Distribution Servers
We have PCs, Apples and Unix machines (mostly Suns) in our campus Network. The so called Computing Centre (Rechenzentrum, RZ) serves the whole campus, but the computer science department has a network of its own, including servers and administration.
Most of the PCs run some sort of MS Windows. The PCs available for students are collected in one domain controlled by a Samba server running on the main campus server. The other PCs are in two other domains controlled by a MS Windows NT server (compactus) and a Linux/Samba server (imperium). These machines are running the NT version 3 of xntpd and the Linux version 4 of ntpd, respectively.
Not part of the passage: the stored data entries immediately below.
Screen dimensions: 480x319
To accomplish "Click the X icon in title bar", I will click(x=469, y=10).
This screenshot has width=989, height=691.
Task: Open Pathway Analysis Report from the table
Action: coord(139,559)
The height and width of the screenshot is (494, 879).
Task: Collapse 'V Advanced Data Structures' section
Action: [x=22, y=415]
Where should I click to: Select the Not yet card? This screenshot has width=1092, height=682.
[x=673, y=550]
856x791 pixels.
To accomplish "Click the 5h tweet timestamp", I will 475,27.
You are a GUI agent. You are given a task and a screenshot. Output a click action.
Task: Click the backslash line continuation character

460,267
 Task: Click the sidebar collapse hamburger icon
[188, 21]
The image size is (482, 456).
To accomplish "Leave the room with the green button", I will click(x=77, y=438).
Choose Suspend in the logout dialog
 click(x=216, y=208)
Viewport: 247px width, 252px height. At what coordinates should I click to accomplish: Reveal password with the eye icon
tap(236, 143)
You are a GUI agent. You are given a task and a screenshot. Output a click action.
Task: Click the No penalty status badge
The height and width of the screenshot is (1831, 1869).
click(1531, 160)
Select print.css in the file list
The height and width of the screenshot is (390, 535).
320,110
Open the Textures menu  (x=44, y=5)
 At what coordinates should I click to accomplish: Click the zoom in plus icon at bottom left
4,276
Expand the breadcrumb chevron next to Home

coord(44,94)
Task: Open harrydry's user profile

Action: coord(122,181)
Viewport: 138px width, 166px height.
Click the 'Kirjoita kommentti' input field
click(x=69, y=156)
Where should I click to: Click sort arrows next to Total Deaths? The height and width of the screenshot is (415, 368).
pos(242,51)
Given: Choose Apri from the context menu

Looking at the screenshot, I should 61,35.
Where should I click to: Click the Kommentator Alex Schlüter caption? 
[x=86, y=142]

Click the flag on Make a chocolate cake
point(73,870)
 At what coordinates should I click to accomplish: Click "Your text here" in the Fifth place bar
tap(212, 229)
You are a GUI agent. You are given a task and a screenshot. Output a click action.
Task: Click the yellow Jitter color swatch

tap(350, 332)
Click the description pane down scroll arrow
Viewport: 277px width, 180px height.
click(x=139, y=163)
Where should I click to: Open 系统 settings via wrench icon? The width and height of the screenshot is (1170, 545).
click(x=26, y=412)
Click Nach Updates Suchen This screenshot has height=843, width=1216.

bilbo is a fast SUN, fairly able to serve all Unix machines of the computer science department. It will cope with NTP service too.
tuck is a former NT workstation, reactivated and now running fine under Linux. It even has good crystal and hardware clock and therefore is a good redundant (backup) NTP distribution server. Sometimes it has to be busy as HTTP server (for the pages you are just viewing and some private pages), but that's not so often.
kim is an old (and slow) RS/6000-220 used for application development and as a FDC server. It is used as one more (backup) NTP distribution server as it has to run all time in any case as a SAP® R/3® FDC subsystem gateway.
spider is the main campus server, a fast SUN V880 operated by the computing center, running nearly all network services, just including NTP service. This machine is the campus NTP broadcast server.
Clients
The MS Windows clients synchronize at boot time by the 'net time \\compactus /set /yes' command. During runtime, the old MS Windows NT clients use the TimeSync service to regularly poll the servers compactus and kim or other ones. The TimeSync configuration file is pulled from tick by HTTP. The MS Windows 2000 or XP clients synchronize regularly with the here extended (using SNTP) 'net time ...' command.
The Unix machines today have the ntpd daemon included in their operating system. So we only have to copy a ntp.conf file and start the daemon.
Apple machines are synchronized as far as OS X is installed.
Network
We have a direct Internet connection for some time now. Our router connects to the German Research Network G-WiN. Speed is good under todays conditions, and connection is interrupted only sometimes for a (usually) short while.
The reference servers tick, tock and tack each have a 10 MBit NIC, but are attached to a switch on a 100 MBit line, crossing two switches to the Internet router. pps has even two 100 MBit NICs and as well two switches to the Internet router.
The Windows NT server compactus and the Linux servers imperium and tuck each have a 100 MBit NIC, Sun / Solaris server bilbo has two. kim will stay at 10 MBit, attached to the same switch as tick, tock and tack. As the central campus server, spider has a 1 GBit NIC.
Network congestion sometimes occurs when our multimedia folks are demonstrating their bandwidth-exhausting applications. We (and you) have to be patient.